Abbreviations: aOR, adjusted odds ratio; CI, confidence interval; DDD, defined daily dose; DEP, drug exposure period; OR, odds ratio.

a Adjusted for all variables in Table 1 and Web Table 2.

b Including patients with ≥16 years of up-to-standard data history before the index date.

cP < 0.01.

d Including patients with ≥11 years of up-to-standard data history before the index date. Start of period defined by the later of the start of the DEP and 15 years before the index date.

e Including patients with ≥6 years of up-to-standard data history before the index date. Start of period defined by the later of the start of the DEP and 10 years before the index date.

Z-drug prescriptions and dementia

Of those prescribed Z-drugs, 18,704 (84%) patients were new users during the DEP, while 3,589 (16%) patients had received prescriptions during the DEP and additionally in the previous 12 months. There was a positive association between Z-drugs and dementia incidence without adjusting for covariates. No association was observed when adjusting for covariates measured at the start of the DEP, and evidence of a negative association was observed when adjusting for covariates measured after the DEP (Web Tables 5 and 6). The pattern of the impact of individual covariates was almost identical for Z-drugs and benzodiazepines, with depression, antidepressant use, physician consultations, anxiety, and insomnia having the greatest impact on estimated associations (Web Figure 4 and Web Table 7).
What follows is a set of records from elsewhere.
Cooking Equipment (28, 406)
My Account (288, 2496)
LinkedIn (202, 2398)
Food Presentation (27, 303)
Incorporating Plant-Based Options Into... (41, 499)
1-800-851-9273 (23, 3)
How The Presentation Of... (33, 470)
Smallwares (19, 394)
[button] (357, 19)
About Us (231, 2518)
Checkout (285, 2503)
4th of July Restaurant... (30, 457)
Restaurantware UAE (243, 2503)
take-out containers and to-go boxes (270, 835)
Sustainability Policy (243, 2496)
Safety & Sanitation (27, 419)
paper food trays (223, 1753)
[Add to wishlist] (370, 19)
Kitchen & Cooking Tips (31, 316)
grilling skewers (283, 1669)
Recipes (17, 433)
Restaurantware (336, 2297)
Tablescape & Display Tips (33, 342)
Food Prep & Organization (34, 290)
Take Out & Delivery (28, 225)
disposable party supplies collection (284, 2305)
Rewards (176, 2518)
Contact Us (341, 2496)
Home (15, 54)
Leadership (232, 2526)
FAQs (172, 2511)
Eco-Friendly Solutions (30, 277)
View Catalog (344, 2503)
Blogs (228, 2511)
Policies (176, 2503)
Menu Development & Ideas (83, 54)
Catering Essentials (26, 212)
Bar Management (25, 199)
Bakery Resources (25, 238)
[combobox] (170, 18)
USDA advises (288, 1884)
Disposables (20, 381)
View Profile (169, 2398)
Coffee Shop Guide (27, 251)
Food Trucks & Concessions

As with benzodiazepines, this impact was up to 3 or 4 times greater when covariates were measured at the end of the DEP compared with the start of the DEP and was consistent for prevalent and new users of Z-drugs.

DISCUSSION

Associations between benzodiazepine and Z-drug prescriptions and dementia incidence depend on the timing of covariate ascertainment and whether prevalent or only new use is considered. When covariates were only measured before exposure, associations were typically null or slightly positive. When covariates were included in the models that may have occurred before or after initiation of drug exposure, associations were typically negative. Taken together, our results suggest no causal link between benzodiazepines or Z-drug use and later dementia incidence, that any positive association is an artefact of either inadequate control of confounding factors or protopathic bias, and any negative association is the result of adjusting for colliders in regression models.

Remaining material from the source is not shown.